▸ **What you need to do**
Copy out each of the following entries word for word, without changing anything.

▸ **Input material**
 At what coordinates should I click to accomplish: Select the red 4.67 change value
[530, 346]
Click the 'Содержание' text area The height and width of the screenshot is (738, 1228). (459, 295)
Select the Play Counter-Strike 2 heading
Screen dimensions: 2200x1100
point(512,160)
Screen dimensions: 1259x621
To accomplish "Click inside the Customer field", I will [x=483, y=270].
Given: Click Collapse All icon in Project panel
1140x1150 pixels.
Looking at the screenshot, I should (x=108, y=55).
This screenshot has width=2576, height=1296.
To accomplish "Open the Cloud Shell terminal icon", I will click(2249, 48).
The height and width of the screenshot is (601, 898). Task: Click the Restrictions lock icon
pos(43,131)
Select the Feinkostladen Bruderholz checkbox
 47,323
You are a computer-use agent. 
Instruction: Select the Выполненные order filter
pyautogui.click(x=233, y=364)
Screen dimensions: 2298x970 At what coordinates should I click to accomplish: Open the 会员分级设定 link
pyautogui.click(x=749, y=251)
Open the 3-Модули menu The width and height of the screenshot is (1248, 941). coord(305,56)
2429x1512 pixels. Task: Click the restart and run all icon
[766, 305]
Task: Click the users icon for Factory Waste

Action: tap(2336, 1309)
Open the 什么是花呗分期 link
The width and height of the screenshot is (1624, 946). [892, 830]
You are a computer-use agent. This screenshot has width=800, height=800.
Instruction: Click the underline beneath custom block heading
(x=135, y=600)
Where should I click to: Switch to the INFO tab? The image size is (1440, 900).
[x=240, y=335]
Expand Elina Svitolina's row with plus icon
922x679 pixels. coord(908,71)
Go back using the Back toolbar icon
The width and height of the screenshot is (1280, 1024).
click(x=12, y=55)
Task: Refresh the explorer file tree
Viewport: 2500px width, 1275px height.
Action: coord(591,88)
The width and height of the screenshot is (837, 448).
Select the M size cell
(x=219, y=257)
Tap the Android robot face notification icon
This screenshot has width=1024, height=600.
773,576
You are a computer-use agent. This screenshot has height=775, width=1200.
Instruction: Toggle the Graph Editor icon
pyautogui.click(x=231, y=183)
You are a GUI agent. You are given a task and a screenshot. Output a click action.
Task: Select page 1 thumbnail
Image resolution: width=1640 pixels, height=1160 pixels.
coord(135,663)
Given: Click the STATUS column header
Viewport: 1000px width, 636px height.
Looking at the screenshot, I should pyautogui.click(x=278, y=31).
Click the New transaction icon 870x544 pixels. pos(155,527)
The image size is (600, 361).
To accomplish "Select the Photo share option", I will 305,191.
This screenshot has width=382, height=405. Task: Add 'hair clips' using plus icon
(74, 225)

▸ **Final result**
 At what coordinates should I click to accomplish: Select the red 4.67 change value
[530, 346]
Click the 'Содержание' text area The height and width of the screenshot is (738, 1228). (459, 295)
Select the Play Counter-Strike 2 heading
Screen dimensions: 2200x1100
point(512,160)
Screen dimensions: 1259x621
To accomplish "Click inside the Customer field", I will [x=483, y=270].
Given: Click Collapse All icon in Project panel
1140x1150 pixels.
Looking at the screenshot, I should (x=108, y=55).
This screenshot has width=2576, height=1296.
To accomplish "Open the Cloud Shell terminal icon", I will click(2249, 48).
The height and width of the screenshot is (601, 898). Task: Click the Restrictions lock icon
pos(43,131)
Select the Feinkostladen Bruderholz checkbox
 47,323
You are a computer-use agent. 
Instruction: Select the Выполненные order filter
pyautogui.click(x=233, y=364)
Screen dimensions: 2298x970 At what coordinates should I click to accomplish: Open the 会员分级设定 link
pyautogui.click(x=749, y=251)
Open the 3-Модули menu The width and height of the screenshot is (1248, 941). coord(305,56)
2429x1512 pixels. Task: Click the restart and run all icon
[766, 305]
Task: Click the users icon for Factory Waste

Action: tap(2336, 1309)
Open the 什么是花呗分期 link
The width and height of the screenshot is (1624, 946). [892, 830]
You are a computer-use agent. This screenshot has width=800, height=800.
Instruction: Click the underline beneath custom block heading
(x=135, y=600)
Where should I click to: Switch to the INFO tab? The image size is (1440, 900).
[x=240, y=335]
Expand Elina Svitolina's row with plus icon
922x679 pixels. coord(908,71)
Go back using the Back toolbar icon
The width and height of the screenshot is (1280, 1024).
click(x=12, y=55)
Task: Refresh the explorer file tree
Viewport: 2500px width, 1275px height.
Action: coord(591,88)
The width and height of the screenshot is (837, 448).
Select the M size cell
(x=219, y=257)
Tap the Android robot face notification icon
This screenshot has width=1024, height=600.
773,576
You are a computer-use agent. This screenshot has height=775, width=1200.
Instruction: Toggle the Graph Editor icon
pyautogui.click(x=231, y=183)
You are a GUI agent. You are given a task and a screenshot. Output a click action.
Task: Select page 1 thumbnail
Image resolution: width=1640 pixels, height=1160 pixels.
coord(135,663)
Given: Click the STATUS column header
Viewport: 1000px width, 636px height.
Looking at the screenshot, I should pyautogui.click(x=278, y=31).
Click the New transaction icon 870x544 pixels. pos(155,527)
The image size is (600, 361).
To accomplish "Select the Photo share option", I will 305,191.
This screenshot has width=382, height=405. Task: Add 'hair clips' using plus icon
(74, 225)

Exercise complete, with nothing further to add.